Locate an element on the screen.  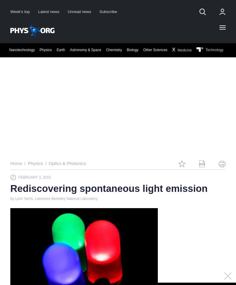
'Unread news' is located at coordinates (79, 11).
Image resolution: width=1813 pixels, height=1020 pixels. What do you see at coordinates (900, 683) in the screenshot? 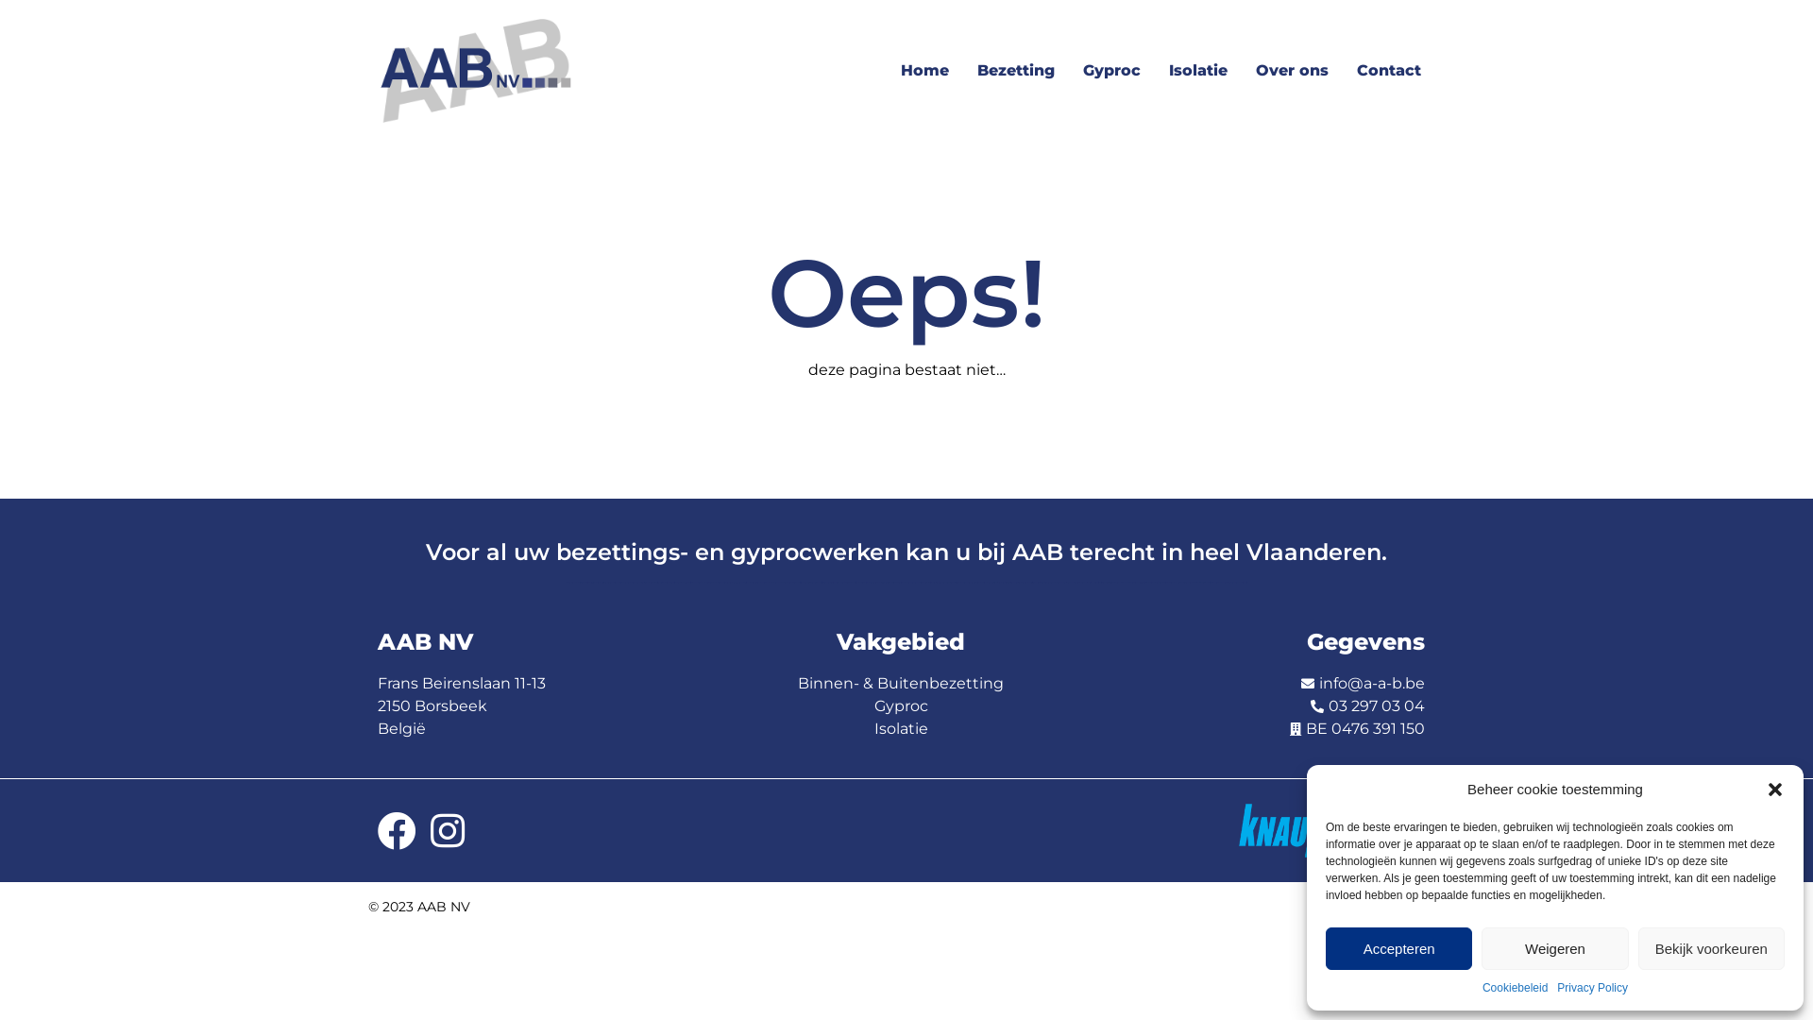
I see `'Binnen- & Buitenbezetting'` at bounding box center [900, 683].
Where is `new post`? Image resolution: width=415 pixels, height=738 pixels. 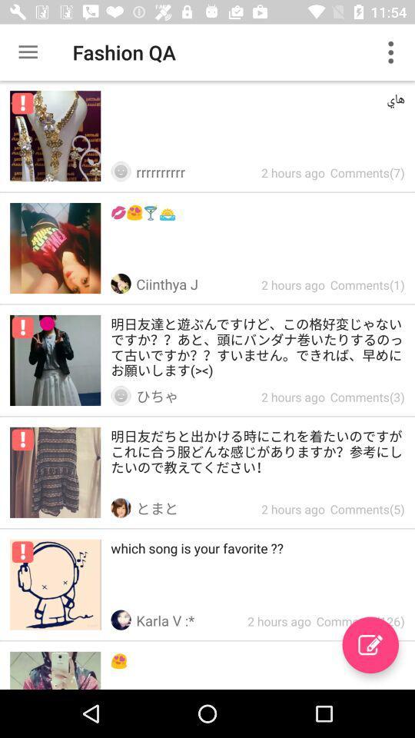 new post is located at coordinates (370, 645).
==========
= DIRECTIONS =
Lay out the data from its start through the line containing "center [900, 683].", both ends included, as a two-column CSV with the header input,output. Give one row per item, with its text under input and its answer under output, each in a single quoted field with line breaks replaced by spaces, and leave out the pictures.

= EXERCISE RESULT =
input,output
"Locate an element on the screen.","'Unread news' is located at coordinates (79, 11)."
"Image resolution: width=1813 pixels, height=1020 pixels. What do you see at coordinates (900, 683) in the screenshot?","I see `'Binnen- & Buitenbezetting'` at bounding box center [900, 683]."